Bottom Line for Roku Stock

And there’s the rub. The valuation-minded pessimists make sense. The concept-minded optimists make sense. That’s always the case with a young story stock that’s not yet become what it’s going to ultimately be.

There will come a time when Roku has to completely justify its valuation with actual fiscal results. Investors, while often patient, won’t remain patient forever.

We’re years away from that time for Roku though. In the meantime, it’s the the story that pushes shares higher or lower.

That’s a good thing, certainly more good than bad. Even with competition mounting, investors love the idea of what Roku is. They love the idea of what Roku seems like it’s going to become. It’s an easy sell to anyone that likes to speculate on the convergence of technology and culture. It’s no secret there are plenty of those kinds of people all over the world right now.
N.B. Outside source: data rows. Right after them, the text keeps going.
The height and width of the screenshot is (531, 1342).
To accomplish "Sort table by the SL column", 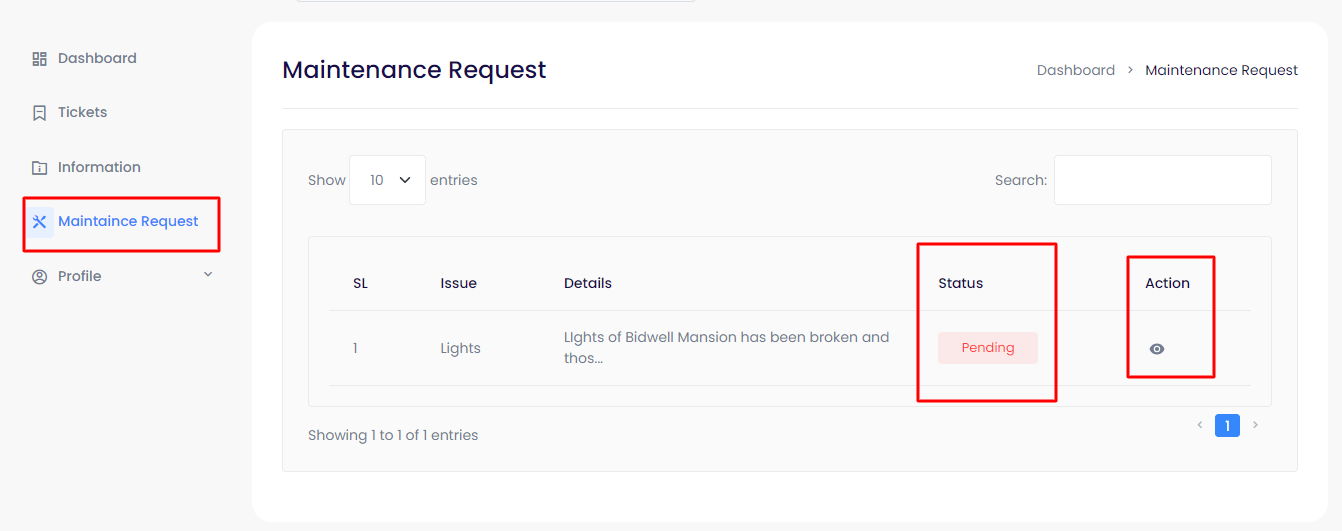I will pos(360,283).
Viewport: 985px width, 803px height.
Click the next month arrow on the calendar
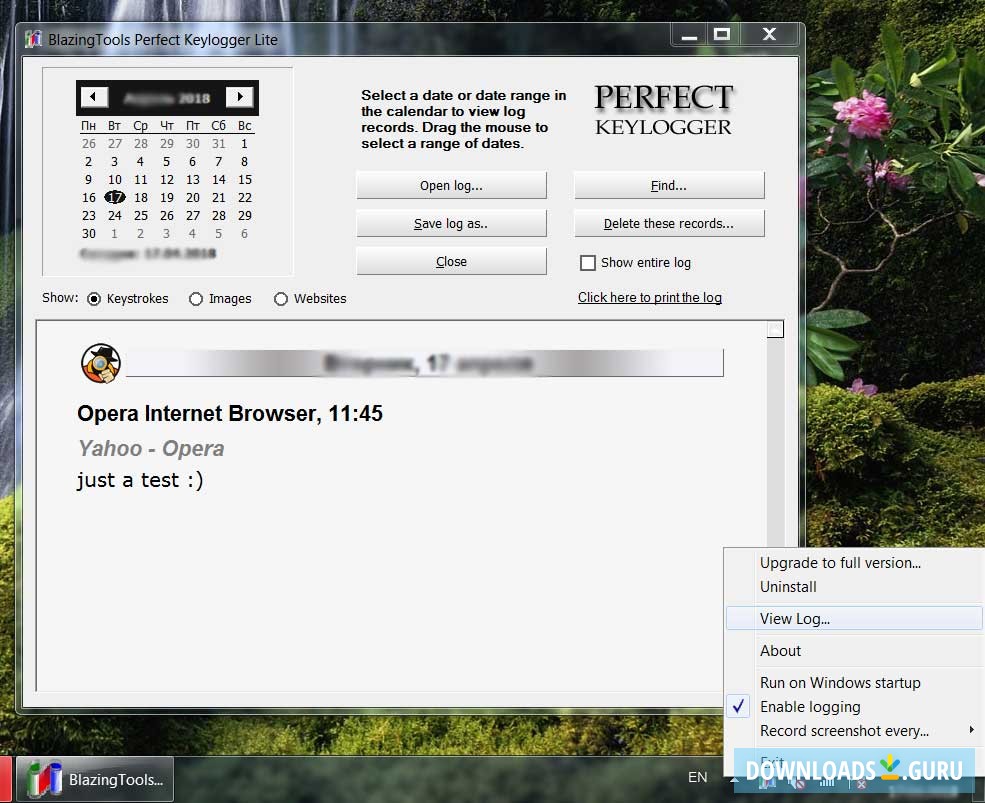tap(239, 97)
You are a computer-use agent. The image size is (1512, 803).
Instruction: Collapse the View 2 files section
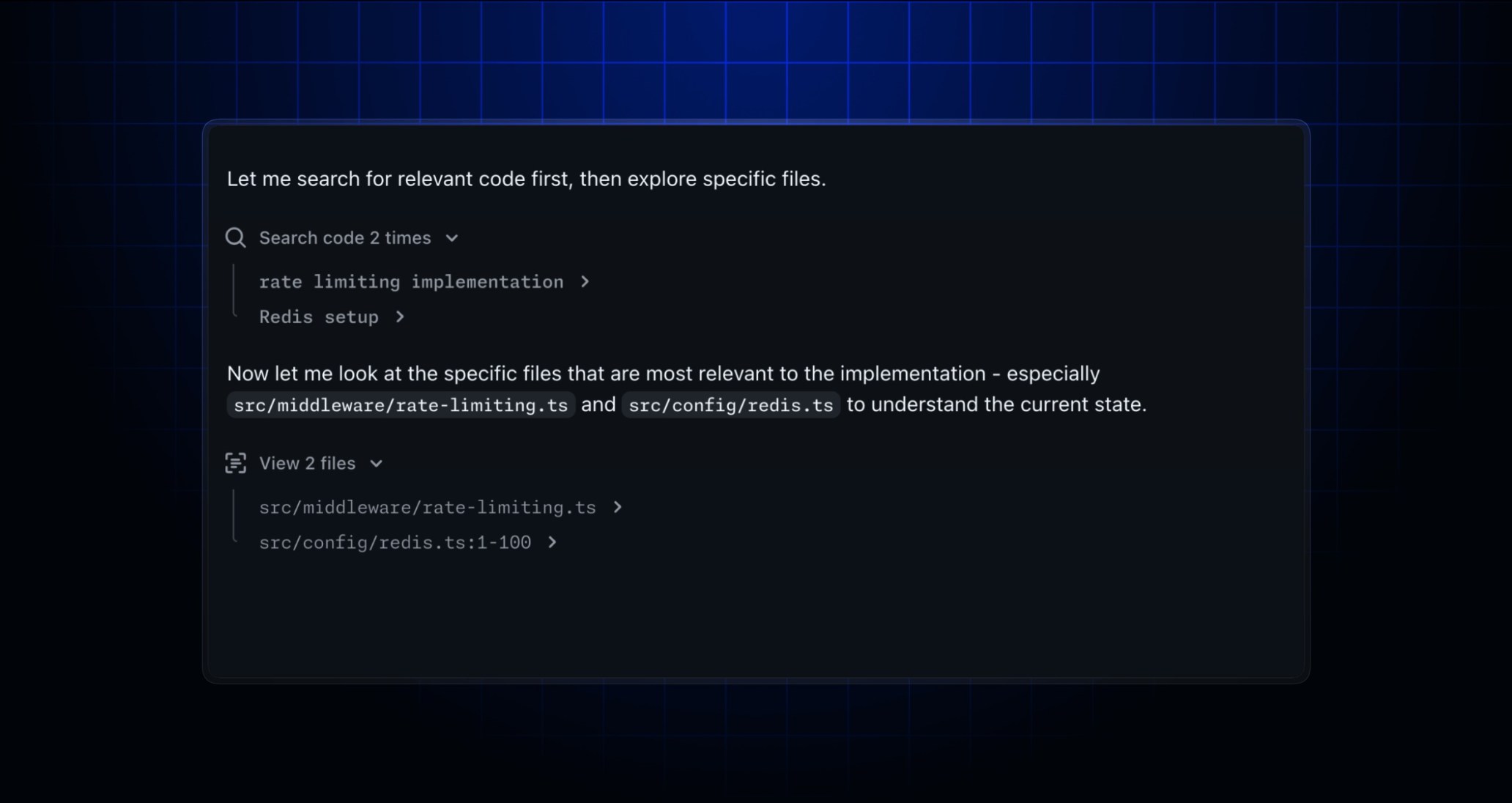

Roku stock is a story stock, plain and simple, and fully capable of shrugging off downgrades. Indeed, last week’s plunge following two simultaneous downgrades was stopped within a day, and shares have been climbing (albeit modestly) since then.

Don’t stress the bearish calls if you own it. It’s just not yet a name that analysts can push or prod. The trading mob is still in charge, for better or worse.